- _What is being asked_
The listing below should be copied in full, word for word.

- _Records to use_
_____

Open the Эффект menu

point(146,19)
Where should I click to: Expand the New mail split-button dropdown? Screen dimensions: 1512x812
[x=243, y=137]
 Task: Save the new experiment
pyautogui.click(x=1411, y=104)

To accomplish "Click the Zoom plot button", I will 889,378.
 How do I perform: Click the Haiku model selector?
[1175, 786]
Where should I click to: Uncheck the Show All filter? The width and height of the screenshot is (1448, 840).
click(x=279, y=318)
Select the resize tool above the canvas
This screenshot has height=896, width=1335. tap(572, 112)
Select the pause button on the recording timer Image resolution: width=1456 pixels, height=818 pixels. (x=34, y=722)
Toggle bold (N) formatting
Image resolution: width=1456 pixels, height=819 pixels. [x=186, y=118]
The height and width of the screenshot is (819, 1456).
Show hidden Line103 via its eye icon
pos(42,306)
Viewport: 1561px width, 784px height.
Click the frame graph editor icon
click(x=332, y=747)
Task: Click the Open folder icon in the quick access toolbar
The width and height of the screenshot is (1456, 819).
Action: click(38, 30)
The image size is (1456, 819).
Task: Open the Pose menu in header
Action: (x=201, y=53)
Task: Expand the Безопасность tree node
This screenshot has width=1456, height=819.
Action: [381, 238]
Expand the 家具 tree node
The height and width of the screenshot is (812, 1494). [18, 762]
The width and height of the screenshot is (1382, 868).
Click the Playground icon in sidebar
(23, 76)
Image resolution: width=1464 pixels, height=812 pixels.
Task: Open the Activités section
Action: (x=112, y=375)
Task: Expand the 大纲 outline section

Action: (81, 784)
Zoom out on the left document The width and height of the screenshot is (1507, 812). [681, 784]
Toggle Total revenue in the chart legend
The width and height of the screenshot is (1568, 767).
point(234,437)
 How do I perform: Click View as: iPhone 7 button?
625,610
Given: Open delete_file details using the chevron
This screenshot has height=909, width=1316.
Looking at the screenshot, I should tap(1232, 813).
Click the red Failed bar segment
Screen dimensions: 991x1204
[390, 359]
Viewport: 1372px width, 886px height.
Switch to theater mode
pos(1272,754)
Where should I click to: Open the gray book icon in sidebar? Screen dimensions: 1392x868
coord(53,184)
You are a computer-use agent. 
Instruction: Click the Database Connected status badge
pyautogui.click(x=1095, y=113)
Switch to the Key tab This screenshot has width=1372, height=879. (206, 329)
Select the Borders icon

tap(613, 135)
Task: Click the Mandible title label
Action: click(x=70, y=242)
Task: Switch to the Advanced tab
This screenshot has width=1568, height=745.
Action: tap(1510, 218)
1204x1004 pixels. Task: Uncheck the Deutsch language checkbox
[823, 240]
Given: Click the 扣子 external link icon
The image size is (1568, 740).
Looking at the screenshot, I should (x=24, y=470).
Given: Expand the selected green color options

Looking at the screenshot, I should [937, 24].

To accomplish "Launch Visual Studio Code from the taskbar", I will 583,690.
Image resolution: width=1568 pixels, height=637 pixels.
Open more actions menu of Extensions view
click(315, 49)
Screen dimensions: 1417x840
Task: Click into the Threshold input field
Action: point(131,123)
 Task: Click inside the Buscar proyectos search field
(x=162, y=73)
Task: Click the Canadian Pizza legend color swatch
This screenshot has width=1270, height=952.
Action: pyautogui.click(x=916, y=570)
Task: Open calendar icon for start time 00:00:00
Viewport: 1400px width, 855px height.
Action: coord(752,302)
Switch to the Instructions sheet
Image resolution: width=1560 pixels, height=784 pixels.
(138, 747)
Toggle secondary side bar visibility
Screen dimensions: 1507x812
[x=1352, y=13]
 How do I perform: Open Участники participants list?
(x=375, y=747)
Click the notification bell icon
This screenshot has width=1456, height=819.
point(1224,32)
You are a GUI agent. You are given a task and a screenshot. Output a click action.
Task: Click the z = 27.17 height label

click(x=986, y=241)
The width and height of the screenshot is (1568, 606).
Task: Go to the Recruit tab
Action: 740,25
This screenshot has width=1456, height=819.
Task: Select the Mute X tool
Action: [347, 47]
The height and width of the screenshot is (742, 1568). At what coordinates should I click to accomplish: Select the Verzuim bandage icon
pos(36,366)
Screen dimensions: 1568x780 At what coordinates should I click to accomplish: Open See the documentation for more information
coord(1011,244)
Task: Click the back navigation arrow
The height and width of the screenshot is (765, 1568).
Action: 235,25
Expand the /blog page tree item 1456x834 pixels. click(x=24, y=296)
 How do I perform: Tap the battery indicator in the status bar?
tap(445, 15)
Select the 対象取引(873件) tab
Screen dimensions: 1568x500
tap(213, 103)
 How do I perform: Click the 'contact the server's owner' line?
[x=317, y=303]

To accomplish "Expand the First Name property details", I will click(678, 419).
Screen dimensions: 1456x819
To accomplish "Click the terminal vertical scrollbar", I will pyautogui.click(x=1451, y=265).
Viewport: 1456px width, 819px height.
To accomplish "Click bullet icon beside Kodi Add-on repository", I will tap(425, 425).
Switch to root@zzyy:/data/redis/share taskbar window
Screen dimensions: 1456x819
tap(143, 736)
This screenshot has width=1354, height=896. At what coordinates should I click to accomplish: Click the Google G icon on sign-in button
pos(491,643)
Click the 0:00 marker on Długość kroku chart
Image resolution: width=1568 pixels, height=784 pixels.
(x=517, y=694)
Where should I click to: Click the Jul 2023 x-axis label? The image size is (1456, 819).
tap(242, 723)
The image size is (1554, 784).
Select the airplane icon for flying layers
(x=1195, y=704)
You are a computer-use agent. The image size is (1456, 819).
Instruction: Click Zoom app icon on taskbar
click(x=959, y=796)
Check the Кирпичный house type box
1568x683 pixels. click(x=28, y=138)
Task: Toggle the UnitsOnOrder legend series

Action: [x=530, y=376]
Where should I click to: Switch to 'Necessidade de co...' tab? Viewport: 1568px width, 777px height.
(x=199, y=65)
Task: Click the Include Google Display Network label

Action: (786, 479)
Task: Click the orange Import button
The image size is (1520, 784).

_____

- _Result of the exercise_
Open the Эффект menu

point(146,19)
Where should I click to: Expand the New mail split-button dropdown? Screen dimensions: 1512x812
[x=243, y=137]
 Task: Save the new experiment
pyautogui.click(x=1411, y=104)

To accomplish "Click the Zoom plot button", I will 889,378.
 How do I perform: Click the Haiku model selector?
[1175, 786]
Where should I click to: Uncheck the Show All filter? The width and height of the screenshot is (1448, 840).
click(x=279, y=318)
Select the resize tool above the canvas
This screenshot has height=896, width=1335. tap(572, 112)
Select the pause button on the recording timer Image resolution: width=1456 pixels, height=818 pixels. (x=34, y=722)
Toggle bold (N) formatting
Image resolution: width=1456 pixels, height=819 pixels. [x=186, y=118]
The height and width of the screenshot is (819, 1456).
Show hidden Line103 via its eye icon
pos(42,306)
Viewport: 1561px width, 784px height.
Click the frame graph editor icon
click(x=332, y=747)
Task: Click the Open folder icon in the quick access toolbar
The width and height of the screenshot is (1456, 819).
Action: click(38, 30)
The image size is (1456, 819).
Task: Open the Pose menu in header
Action: (x=201, y=53)
Task: Expand the Безопасность tree node
This screenshot has width=1456, height=819.
Action: [381, 238]
Expand the 家具 tree node
The height and width of the screenshot is (812, 1494). [18, 762]
The width and height of the screenshot is (1382, 868).
Click the Playground icon in sidebar
(23, 76)
Image resolution: width=1464 pixels, height=812 pixels.
Task: Open the Activités section
Action: (x=112, y=375)
Task: Expand the 大纲 outline section

Action: (81, 784)
Zoom out on the left document The width and height of the screenshot is (1507, 812). [681, 784]
Toggle Total revenue in the chart legend
The width and height of the screenshot is (1568, 767).
point(234,437)
 How do I perform: Click View as: iPhone 7 button?
625,610
Given: Open delete_file details using the chevron
This screenshot has height=909, width=1316.
Looking at the screenshot, I should tap(1232, 813).
Click the red Failed bar segment
Screen dimensions: 991x1204
[390, 359]
Viewport: 1372px width, 886px height.
Switch to theater mode
pos(1272,754)
Where should I click to: Open the gray book icon in sidebar? Screen dimensions: 1392x868
coord(53,184)
You are a computer-use agent. 
Instruction: Click the Database Connected status badge
pyautogui.click(x=1095, y=113)
Switch to the Key tab This screenshot has width=1372, height=879. (206, 329)
Select the Borders icon

tap(613, 135)
Task: Click the Mandible title label
Action: click(x=70, y=242)
Task: Switch to the Advanced tab
This screenshot has width=1568, height=745.
Action: tap(1510, 218)
1204x1004 pixels. Task: Uncheck the Deutsch language checkbox
[823, 240]
Given: Click the 扣子 external link icon
The image size is (1568, 740).
Looking at the screenshot, I should (x=24, y=470).
Given: Expand the selected green color options

Looking at the screenshot, I should [937, 24].

To accomplish "Launch Visual Studio Code from the taskbar", I will 583,690.
Image resolution: width=1568 pixels, height=637 pixels.
Open more actions menu of Extensions view
click(315, 49)
Screen dimensions: 1417x840
Task: Click into the Threshold input field
Action: point(131,123)
 Task: Click inside the Buscar proyectos search field
(x=162, y=73)
Task: Click the Canadian Pizza legend color swatch
This screenshot has width=1270, height=952.
Action: pyautogui.click(x=916, y=570)
Task: Open calendar icon for start time 00:00:00
Viewport: 1400px width, 855px height.
Action: coord(752,302)
Switch to the Instructions sheet
Image resolution: width=1560 pixels, height=784 pixels.
(138, 747)
Toggle secondary side bar visibility
Screen dimensions: 1507x812
[x=1352, y=13]
 How do I perform: Open Участники participants list?
(x=375, y=747)
Click the notification bell icon
This screenshot has width=1456, height=819.
point(1224,32)
You are a GUI agent. You are given a task and a screenshot. Output a click action.
Task: Click the z = 27.17 height label

click(x=986, y=241)
The width and height of the screenshot is (1568, 606).
Task: Go to the Recruit tab
Action: 740,25
This screenshot has width=1456, height=819.
Task: Select the Mute X tool
Action: [347, 47]
The height and width of the screenshot is (742, 1568). At what coordinates should I click to accomplish: Select the Verzuim bandage icon
pos(36,366)
Screen dimensions: 1568x780 At what coordinates should I click to accomplish: Open See the documentation for more information
coord(1011,244)
Task: Click the back navigation arrow
The height and width of the screenshot is (765, 1568).
Action: 235,25
Expand the /blog page tree item 1456x834 pixels. click(x=24, y=296)
 How do I perform: Tap the battery indicator in the status bar?
tap(445, 15)
Select the 対象取引(873件) tab
Screen dimensions: 1568x500
tap(213, 103)
 How do I perform: Click the 'contact the server's owner' line?
[x=317, y=303]

To accomplish "Expand the First Name property details", I will click(678, 419).
Screen dimensions: 1456x819
To accomplish "Click the terminal vertical scrollbar", I will pyautogui.click(x=1451, y=265).
Viewport: 1456px width, 819px height.
To accomplish "Click bullet icon beside Kodi Add-on repository", I will tap(425, 425).
Switch to root@zzyy:/data/redis/share taskbar window
Screen dimensions: 1456x819
tap(143, 736)
This screenshot has width=1354, height=896. At what coordinates should I click to accomplish: Click the Google G icon on sign-in button
pos(491,643)
Click the 0:00 marker on Długość kroku chart
Image resolution: width=1568 pixels, height=784 pixels.
(x=517, y=694)
Where should I click to: Click the Jul 2023 x-axis label? The image size is (1456, 819).
tap(242, 723)
The image size is (1554, 784).
Select the airplane icon for flying layers
(x=1195, y=704)
You are a computer-use agent. The image size is (1456, 819).
Instruction: Click Zoom app icon on taskbar
click(x=959, y=796)
Check the Кирпичный house type box
1568x683 pixels. click(x=28, y=138)
Task: Toggle the UnitsOnOrder legend series

Action: [x=530, y=376]
Where should I click to: Switch to 'Necessidade de co...' tab? Viewport: 1568px width, 777px height.
(x=199, y=65)
Task: Click the Include Google Display Network label

Action: (786, 479)
Task: Click the orange Import button
The image size is (1520, 784).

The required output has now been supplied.